As General of the Continental Army
Previous Military Experience
Ever since George was a boy, he was in a military-like atmosphere. Washington grew up handling guns and learning to fence. Before he became leader of the Continental Army, Washington had some experience as a soldier in the English Army during the French and Indian War. This taught him the weaknesses of the British Army and helped him through the tough winters of the Revolutionary War.
On June 14, 1775, George Washington was appointed the General of the Continental Army by Congress. Even though he had previous Military experience, Washington had never led a large force. His first victory came in 1775 when him and his men drove General Howe's army from Boston. This victory was very important for Washington and his troops because Howe had left behind supplies that the Continental Army desperately needed.
Battle of Trenton
Another pivotal victory for Washington was the battle of Trenton on December 26, 1776. The night before, him and 2,400 of his troops crossed the Delaware River. Then at 8 am the next morning, The Americans attacked the Hessian outpost. The Continental Army caught the Hessian troops by surprise which resulted in 20 killed, 80 injured, and 900-1,000 captured by Washington and his troops. This was such a success because it boosted the morale of Washington's Army and inspired more rebels to join arms with the Continentals.
Siege of Yorktown
One of the last battles in the Revolutionary war was the most important for Washington and America's independence. This was the battle of Yorktown in October, 1781. Washington and his troops along with the aid of the French surrounded General Cornwallis and his men. The British put up a fight but eventually surrendered on October 19. The battle ended with the British Army losing 300 troops, 600 wounded, and 7000 were captured. The battle of Yorktown was important because it led to negotiations between Great Britain and America. Then in 1783, the Treaty of Paris was created which brought peace and freedom for America.

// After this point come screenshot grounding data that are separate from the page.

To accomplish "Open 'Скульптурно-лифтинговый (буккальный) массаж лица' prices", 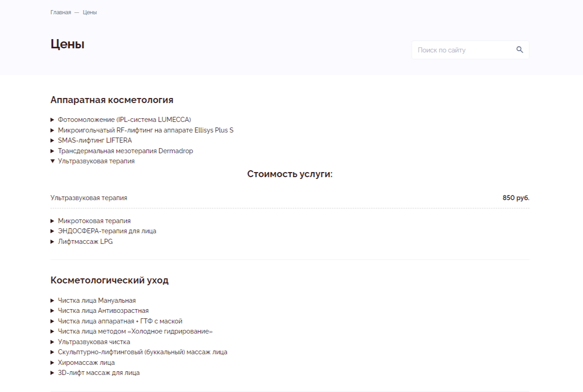I will [x=142, y=352].
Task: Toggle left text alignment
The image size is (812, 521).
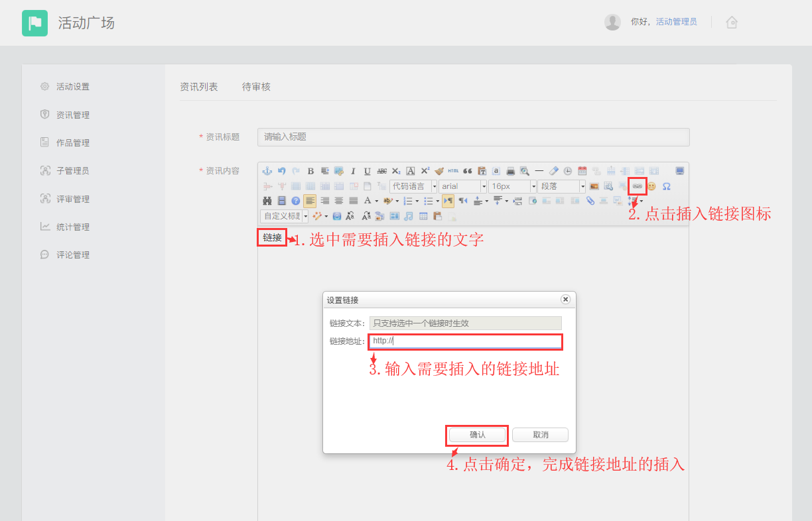Action: click(x=310, y=201)
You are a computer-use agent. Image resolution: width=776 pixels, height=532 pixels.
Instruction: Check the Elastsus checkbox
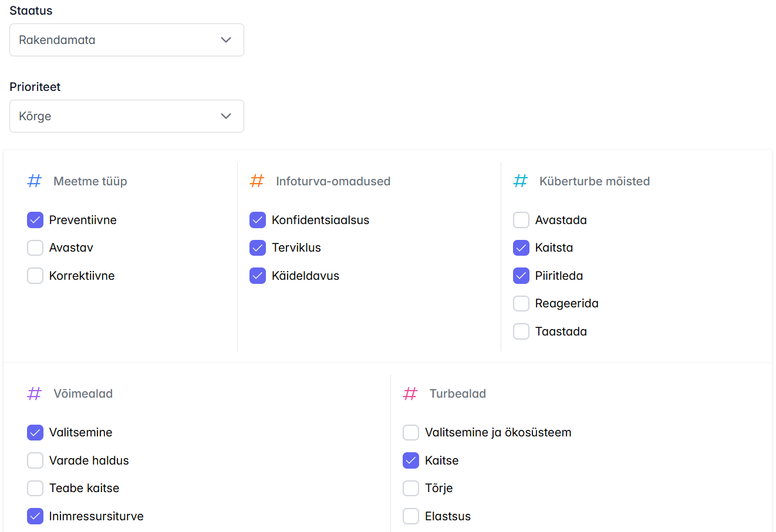pos(411,516)
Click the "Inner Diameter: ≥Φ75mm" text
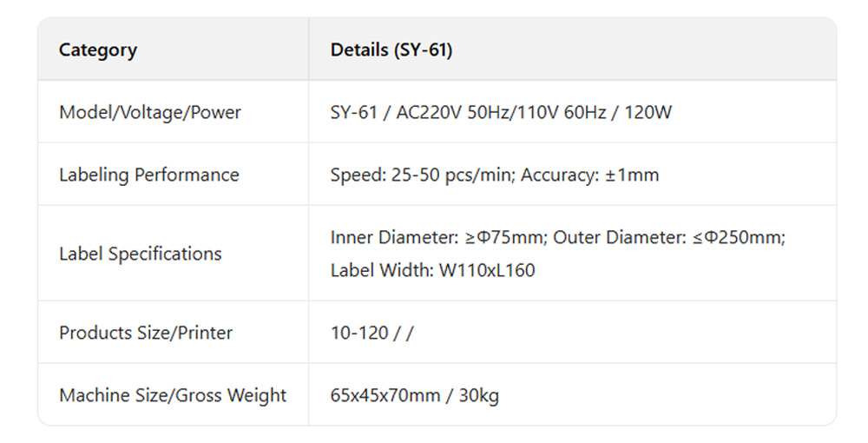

One of Washington's greatest spectacles of leadership came when he wasn't on the battlefield. Early in 1783, George prevented a military uprising by his troops. His men were angry because Congress wasn't paying them what they were promised. Washington addressed them and while he was reading a letter, he struggled to see the words due to his poor vision. He pulled out his glasses and said to his men, "Gentlemen, you must pardon me, for I have not only grown gray but almost blind in service to my country." This quote really moved Washington's men, it even brought some into tears. Without Washington's speech, the revolution could have ended much differently.